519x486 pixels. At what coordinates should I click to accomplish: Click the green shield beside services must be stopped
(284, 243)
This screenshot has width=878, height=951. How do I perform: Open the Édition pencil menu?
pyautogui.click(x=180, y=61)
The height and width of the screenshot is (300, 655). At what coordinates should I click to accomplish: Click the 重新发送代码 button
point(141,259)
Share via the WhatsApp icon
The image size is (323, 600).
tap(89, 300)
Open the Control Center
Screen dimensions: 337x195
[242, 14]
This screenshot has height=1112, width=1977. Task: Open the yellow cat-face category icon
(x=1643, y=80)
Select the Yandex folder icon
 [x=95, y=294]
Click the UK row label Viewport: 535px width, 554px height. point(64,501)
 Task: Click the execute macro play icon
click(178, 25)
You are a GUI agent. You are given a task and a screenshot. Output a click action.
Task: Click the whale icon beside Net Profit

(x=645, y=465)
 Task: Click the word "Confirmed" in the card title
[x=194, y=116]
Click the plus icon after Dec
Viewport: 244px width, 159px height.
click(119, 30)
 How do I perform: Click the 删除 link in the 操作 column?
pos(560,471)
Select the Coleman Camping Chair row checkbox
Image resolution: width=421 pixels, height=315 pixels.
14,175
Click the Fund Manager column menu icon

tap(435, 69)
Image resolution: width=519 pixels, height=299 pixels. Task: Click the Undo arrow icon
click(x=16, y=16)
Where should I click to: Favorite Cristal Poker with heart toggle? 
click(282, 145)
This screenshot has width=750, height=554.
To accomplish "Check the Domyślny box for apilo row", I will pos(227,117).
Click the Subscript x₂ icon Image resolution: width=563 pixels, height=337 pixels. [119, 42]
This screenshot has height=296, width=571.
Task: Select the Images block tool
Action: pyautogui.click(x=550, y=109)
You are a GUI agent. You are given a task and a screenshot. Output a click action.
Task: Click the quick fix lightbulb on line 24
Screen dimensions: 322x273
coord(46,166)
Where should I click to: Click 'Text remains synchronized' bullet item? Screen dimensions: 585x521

• • • •

* Try it *
Write the entries above out again, unchanged and complete.

* Answer section *
519x486 pixels. At what coordinates should I click to accomplish: Click the green shield beside services must be stopped
(284, 243)
This screenshot has width=878, height=951. How do I perform: Open the Édition pencil menu?
pyautogui.click(x=180, y=61)
The height and width of the screenshot is (300, 655). At what coordinates should I click to accomplish: Click the 重新发送代码 button
point(141,259)
Share via the WhatsApp icon
The image size is (323, 600).
tap(89, 300)
Open the Control Center
Screen dimensions: 337x195
[242, 14]
This screenshot has height=1112, width=1977. Task: Open the yellow cat-face category icon
(x=1643, y=80)
Select the Yandex folder icon
 [x=95, y=294]
Click the UK row label Viewport: 535px width, 554px height. point(64,501)
 Task: Click the execute macro play icon
click(178, 25)
You are a GUI agent. You are given a task and a screenshot. Output a click action.
Task: Click the whale icon beside Net Profit

(x=645, y=465)
 Task: Click the word "Confirmed" in the card title
[x=194, y=116]
Click the plus icon after Dec
Viewport: 244px width, 159px height.
click(119, 30)
 How do I perform: Click the 删除 link in the 操作 column?
pos(560,471)
Select the Coleman Camping Chair row checkbox
Image resolution: width=421 pixels, height=315 pixels.
14,175
Click the Fund Manager column menu icon

tap(435, 69)
Image resolution: width=519 pixels, height=299 pixels. Task: Click the Undo arrow icon
click(x=16, y=16)
Where should I click to: Favorite Cristal Poker with heart toggle? 
click(282, 145)
This screenshot has width=750, height=554.
To accomplish "Check the Domyślny box for apilo row", I will pos(227,117).
Click the Subscript x₂ icon Image resolution: width=563 pixels, height=337 pixels. [119, 42]
This screenshot has height=296, width=571.
Task: Select the Images block tool
Action: pyautogui.click(x=550, y=109)
You are a GUI agent. You are given a task and a screenshot. Output a click action.
Task: Click the quick fix lightbulb on line 24
Screen dimensions: 322x273
coord(46,166)
Where should I click to: Click 'Text remains synchronized' bullet item? Screen dimensions: 585x521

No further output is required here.